La spedizione azzurra festeggia altre due vittorie conquistate nei salti e nei lanci, mentre sulla pista si definiscono gli accessi alla finale della velocità maschile.
Erika Saraceni e Nick Ponzio d’oro, attesa per l’esordio di Tamberi
Il salto triplo femminile incorona Erika Saraceni. L’italiana ha blindato la vittoria al primissimo tentativo, atterrando alla misura di 14.21 con un vento di +2.2. Il risultato è rimasto il migliore per il resto della competizione: la serba Ivana Spanovic chiude al secondo posto a 14.09, precedendo la connazionale Aleksandrija Mitrovic, terza a 13.69. Sesta posizione conclusiva per l’altra azzurra Greta Brugnolo con 12.95.
Un copione del tutto simile ha caratterizzato il getto del peso maschile, dominato da Nick Ponzio. Il lanciatore italiano ha sbaragliato i concorrenti alla terza rotazione con uno straordinario 21.21, chiudendo poi la gara in bellezza con un ultimo lancio a 20.90. Lontano il francese Stephen Mailagi, medaglia d’argento con 20.21, con la stessa misura del terzo classificato, l’egiziano Mohamed Magdi Ha Khalifa. Settimo Riccardo Ferrara a 19.08.
Nel lancio del giavellotto, comanda la francese Alizee Minard con 59.66 davanti alla serba Adriana Vilagos a 58.83. Attardate le italiane: Adele Toniutto segna 54.05, Paola Padovan 50.60.
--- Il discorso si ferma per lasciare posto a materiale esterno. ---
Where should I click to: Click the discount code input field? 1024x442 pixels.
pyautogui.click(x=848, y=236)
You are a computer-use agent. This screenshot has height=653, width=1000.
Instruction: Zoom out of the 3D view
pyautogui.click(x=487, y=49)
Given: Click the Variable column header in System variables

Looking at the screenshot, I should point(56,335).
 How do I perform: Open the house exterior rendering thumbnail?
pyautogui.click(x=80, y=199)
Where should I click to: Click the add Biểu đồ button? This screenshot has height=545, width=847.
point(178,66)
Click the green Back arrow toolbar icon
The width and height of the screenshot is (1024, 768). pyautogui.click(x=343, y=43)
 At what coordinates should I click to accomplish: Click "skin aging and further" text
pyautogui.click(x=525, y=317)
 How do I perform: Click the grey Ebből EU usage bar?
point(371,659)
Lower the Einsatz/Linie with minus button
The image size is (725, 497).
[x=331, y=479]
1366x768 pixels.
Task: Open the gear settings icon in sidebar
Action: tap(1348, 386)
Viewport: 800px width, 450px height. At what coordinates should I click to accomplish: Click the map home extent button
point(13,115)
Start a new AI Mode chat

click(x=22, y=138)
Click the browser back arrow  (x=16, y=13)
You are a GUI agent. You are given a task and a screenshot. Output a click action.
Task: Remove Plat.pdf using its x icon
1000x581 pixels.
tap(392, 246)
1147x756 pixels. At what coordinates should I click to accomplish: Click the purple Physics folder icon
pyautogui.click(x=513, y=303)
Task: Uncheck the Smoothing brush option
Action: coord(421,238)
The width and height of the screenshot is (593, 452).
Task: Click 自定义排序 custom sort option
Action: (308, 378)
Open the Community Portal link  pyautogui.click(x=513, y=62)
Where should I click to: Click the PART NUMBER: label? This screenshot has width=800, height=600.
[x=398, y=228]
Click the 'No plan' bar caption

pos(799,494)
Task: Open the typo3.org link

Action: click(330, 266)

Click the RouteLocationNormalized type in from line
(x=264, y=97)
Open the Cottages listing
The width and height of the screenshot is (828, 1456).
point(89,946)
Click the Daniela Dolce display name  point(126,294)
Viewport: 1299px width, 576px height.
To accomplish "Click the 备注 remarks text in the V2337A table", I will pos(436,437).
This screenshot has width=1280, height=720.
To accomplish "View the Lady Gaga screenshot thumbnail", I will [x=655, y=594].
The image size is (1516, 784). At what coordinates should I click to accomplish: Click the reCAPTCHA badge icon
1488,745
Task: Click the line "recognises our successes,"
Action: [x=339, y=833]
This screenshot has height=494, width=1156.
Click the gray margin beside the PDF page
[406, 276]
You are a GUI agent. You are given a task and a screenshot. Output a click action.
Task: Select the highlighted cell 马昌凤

Filippo Dezza convince, Filippo Tortu conquista la finale dei duecento a fatica
I 200 metri maschili offrono verdetti in chiaro scuro per gli azzurri. Nella prima gara, Filippo Dezza ottiene agilmente la qualificazione diretta tagliando il traguardo in seconda posizione con il tempo di 20″44, superato esclusivamente dal marocchino Yassine Hssine in 20″02. Avanza al turno successivo anche il francese Theo Schaub, terzo in 20″57.
Gara decisamente più complessa e sofferta per Filippo Tortu nella seconda frazione. Dopo una bella progressione in curva, il velocista italiano fatica inaspettatamente nel rettilineo conclusivo, perdendo velocità e chiudendo solamente quarto in 20″86. Si tratta di un piazzamento appena sufficiente per garantirsi l’accesso alla finale tramite il meccanismo del ripescaggio. Il successo parziale va allo spagnolo Andoni Calbano Osinaga in 20″64, capace di regolare l’algerino Skander Djamil Athmani e il turco Oguz Uyar, appaiati sul cronometro a 20″80. Insieme all’azzurro, stacca il pass per la finale anche l’ultimo ripescato, Delvis Canda Dos Santos, in 21″07.